China's export growth suffered a sharp slowdown from July and was well short of expectations
The June decline was the ninth consecutive month of Producer Price Index drop, confirming that China's economy is in a deflationary spiral at the wholesale level.

China is known for exporting manufacturing products to the world. It may soon develop the reputation of exporting something else, producer deflation--the falling of wholesale prices.

That's according to a string of data showing an accelerated decline in the Producer Price Index (PPI), a measure of what China's factories charge to their clients.

In June 2023, for instance, China's PPI dropped at an annual rate of 5.4%, following a 4.6% fall in May and above market forecasts of a 5.0% decline.

The June decline was the ninth consecutive month of PPI drop, confirming that China's economy is in a deflationary spiral at the wholesale level.

That isn't the first time the world's second-largest economy has been on a deflationary path. It happened in the 1990s, in 2008-9, and more recently, in 2016-20.

China's wholesale deflation results from old and new demand and supply pressures.

Demand pressures stem from a decline in the country's exports.

Thanks to competition from emerging markets like Vietnam and growing tensions between Beijing and its Western trade partners, most notably the U.S.

Exports from China dropped at an annual rate of 12.4% to $285.32 billion in June 2023, following a 7.5% fall in May. It's the steepest drop since February 2020, led by declines in aluminum products (-18.9%), steel products (-0.6%), and grains (-36.4%).

"The confrontation between China and the United States has lowered China's aggregate demand as China's export, a significant portion of China's GDP, declined," Dr. Tenpao Lee, professor emeritus of economics at Niagara University, told International Business Times.

Then there's a slow-down in the domestic demand as evidenced by recent government reports, which show a lower-than-expected GDP growth.

For the second quarter of 2023, the Chinese GDP grew at an annual rate of 6.3%, up from a 4.5% growth in the first quarter but well below market estimates of 7.3%. And numbers could look far worse if it wasn't for last year's weak numbers due to lockdowns in major cities.

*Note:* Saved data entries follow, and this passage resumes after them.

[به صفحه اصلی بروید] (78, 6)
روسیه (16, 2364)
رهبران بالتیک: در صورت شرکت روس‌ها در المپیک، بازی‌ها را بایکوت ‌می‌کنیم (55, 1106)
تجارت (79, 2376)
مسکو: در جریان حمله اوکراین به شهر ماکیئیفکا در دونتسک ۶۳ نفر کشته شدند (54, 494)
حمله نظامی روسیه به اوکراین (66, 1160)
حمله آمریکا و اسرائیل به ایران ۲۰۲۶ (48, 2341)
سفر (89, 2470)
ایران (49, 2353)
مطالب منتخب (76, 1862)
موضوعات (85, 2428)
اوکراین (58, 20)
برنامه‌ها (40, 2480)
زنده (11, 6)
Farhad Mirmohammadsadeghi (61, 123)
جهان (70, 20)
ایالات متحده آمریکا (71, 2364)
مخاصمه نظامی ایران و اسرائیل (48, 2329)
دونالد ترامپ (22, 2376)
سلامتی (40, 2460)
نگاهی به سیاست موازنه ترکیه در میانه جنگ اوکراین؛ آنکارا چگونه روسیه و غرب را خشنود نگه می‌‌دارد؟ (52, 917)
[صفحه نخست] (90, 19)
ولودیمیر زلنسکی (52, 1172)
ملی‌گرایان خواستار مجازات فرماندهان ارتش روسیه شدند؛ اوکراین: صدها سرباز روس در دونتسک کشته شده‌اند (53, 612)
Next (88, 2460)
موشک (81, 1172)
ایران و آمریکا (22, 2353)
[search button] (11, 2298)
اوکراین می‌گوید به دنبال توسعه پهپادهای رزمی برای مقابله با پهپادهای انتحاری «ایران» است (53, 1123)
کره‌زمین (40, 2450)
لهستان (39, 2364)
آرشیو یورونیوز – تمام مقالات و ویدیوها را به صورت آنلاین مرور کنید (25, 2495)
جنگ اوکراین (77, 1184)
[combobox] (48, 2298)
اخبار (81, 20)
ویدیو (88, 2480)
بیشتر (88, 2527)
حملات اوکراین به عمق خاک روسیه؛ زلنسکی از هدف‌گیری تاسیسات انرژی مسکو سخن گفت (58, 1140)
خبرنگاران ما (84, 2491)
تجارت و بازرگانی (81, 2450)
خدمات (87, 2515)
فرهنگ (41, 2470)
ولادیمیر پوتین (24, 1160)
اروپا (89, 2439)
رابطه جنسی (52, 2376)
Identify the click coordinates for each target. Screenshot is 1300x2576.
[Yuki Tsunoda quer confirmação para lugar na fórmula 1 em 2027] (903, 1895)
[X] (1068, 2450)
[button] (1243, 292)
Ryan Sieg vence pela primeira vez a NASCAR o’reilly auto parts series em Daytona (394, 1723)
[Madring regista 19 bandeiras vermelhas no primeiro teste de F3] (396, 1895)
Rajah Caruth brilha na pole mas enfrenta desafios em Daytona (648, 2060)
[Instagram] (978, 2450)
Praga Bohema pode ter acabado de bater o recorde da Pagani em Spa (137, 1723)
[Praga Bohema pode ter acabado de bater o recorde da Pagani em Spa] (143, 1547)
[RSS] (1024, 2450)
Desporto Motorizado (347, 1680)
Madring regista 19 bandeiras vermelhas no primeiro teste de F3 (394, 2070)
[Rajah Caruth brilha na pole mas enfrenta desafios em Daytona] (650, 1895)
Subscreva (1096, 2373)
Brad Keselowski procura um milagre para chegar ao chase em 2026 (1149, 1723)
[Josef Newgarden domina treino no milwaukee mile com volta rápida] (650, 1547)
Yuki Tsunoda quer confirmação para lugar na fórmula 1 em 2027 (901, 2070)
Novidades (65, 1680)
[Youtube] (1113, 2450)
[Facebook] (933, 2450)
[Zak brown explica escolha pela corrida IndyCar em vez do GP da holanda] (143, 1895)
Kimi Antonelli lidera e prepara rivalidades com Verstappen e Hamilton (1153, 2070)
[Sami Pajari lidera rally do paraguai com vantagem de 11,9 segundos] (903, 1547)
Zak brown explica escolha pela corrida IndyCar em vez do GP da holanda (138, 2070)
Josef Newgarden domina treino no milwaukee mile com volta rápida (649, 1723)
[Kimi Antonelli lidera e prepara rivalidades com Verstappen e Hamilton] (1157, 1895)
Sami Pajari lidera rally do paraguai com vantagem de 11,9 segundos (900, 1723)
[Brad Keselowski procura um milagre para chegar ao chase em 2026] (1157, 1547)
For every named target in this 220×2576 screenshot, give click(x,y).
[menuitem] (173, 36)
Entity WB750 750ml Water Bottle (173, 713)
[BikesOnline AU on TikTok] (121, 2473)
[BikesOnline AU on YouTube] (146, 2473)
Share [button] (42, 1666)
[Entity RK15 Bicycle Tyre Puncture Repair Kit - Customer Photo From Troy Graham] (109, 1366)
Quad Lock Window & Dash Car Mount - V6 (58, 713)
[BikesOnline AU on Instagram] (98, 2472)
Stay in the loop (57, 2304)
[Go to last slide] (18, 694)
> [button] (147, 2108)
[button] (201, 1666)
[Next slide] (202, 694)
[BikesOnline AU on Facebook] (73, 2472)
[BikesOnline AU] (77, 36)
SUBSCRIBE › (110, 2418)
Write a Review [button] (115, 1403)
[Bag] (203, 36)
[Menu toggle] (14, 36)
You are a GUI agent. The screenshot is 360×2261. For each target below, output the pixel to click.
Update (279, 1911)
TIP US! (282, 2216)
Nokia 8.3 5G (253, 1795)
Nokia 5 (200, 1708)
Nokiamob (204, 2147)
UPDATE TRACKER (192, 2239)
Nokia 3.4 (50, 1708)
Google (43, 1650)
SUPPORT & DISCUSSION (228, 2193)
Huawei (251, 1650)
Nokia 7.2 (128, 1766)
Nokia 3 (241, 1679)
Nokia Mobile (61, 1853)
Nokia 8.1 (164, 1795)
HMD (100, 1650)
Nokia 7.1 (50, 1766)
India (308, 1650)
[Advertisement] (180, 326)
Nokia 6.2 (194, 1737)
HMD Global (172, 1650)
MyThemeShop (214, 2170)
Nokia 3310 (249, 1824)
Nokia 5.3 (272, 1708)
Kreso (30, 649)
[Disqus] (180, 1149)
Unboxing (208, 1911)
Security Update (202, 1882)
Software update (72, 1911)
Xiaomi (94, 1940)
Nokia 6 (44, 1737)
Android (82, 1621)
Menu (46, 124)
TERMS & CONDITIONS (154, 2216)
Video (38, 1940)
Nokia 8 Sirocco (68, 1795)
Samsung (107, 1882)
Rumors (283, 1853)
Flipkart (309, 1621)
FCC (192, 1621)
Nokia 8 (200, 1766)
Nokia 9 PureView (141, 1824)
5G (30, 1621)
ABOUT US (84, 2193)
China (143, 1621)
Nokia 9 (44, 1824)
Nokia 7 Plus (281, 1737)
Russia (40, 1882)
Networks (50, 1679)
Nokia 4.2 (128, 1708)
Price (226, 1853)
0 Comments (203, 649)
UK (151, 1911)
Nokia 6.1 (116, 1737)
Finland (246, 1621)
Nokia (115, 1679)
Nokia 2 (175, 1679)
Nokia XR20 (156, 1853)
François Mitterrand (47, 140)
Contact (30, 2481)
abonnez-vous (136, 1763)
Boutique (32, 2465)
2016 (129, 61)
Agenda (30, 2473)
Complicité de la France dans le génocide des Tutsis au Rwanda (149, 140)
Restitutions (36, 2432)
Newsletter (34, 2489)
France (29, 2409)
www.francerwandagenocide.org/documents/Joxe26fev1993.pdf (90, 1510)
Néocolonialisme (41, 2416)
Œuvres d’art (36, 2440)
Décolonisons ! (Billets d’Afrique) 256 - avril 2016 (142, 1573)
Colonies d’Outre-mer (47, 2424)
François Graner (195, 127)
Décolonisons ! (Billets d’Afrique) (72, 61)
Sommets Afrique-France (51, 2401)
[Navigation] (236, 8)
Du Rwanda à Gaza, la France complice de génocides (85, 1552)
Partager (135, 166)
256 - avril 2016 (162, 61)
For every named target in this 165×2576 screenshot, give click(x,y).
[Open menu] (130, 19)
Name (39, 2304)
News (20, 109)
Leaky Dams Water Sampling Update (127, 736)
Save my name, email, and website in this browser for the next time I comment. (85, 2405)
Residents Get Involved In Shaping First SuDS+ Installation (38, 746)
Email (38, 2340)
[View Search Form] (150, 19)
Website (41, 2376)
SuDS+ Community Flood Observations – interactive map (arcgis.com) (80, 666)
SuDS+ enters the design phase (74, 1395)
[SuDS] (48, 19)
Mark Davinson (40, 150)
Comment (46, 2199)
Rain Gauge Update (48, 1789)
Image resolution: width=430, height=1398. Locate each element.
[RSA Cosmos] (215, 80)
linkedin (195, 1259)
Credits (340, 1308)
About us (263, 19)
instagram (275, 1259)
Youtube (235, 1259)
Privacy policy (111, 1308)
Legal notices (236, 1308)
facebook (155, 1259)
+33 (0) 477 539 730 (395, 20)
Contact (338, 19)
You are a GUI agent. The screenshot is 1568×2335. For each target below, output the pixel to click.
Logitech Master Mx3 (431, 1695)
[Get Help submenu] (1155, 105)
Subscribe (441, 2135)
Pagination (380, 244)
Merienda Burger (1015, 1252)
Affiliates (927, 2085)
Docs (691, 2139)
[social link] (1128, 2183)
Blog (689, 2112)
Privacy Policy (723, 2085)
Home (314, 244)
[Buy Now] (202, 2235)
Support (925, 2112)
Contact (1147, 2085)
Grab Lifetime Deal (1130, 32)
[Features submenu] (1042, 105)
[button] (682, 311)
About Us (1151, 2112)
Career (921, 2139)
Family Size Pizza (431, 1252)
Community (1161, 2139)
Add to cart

Supply pressures stem from China's old problem of excess factory capacity due to the building of factories that practically duplicate each other. These factories churn out similar products and engage in a price war.

"The issue of excess factory capacity and price wars within the country adds another layer to the deflationary challenge," Justin Albertynas, CEO of Ratepunk, told IBT.

China's deflation will soon be exported to the rest of the world, as the country is the world's largest factory, making it a price-maker.

That's both a good thing and a bad thing for China's trade partners. It's a good thing because it will help central banks worldwide fight inflation.

It's a bad thing because China's lower manufacturing prices, state-of-the-art logistics, and transportation costs will put competitive pressure on producers of similar products.

Already, some European manufacturers are feeling the pressure. Thessaloniki, Greece-based Dion SA, the largest manufacturer of recycled plastics, is one of them.

"China is turning into a formidable competitor in the plastics materials," Sakis Dionisopoulos, President of the company, told IBT. "They have the scale, the low electricity prices, the logistics, and they face low transportation costs thanks to the falling oil prices. They ship massive quantities of products to Malta and then distribute them throughout Europe, including the port of Volos in Greece."

That could unleash another round of tensions between Beijing and its European trade partners.

"It is clear that China's current deflationary spiral presents a mixed bag of opportunities and challenges," added Justin Albertynas. "As these deflationary effects ripple beyond China's borders, it becomes crucial for international stakeholders to collaborate and navigate this evolving economic landscape with a coordinated approach."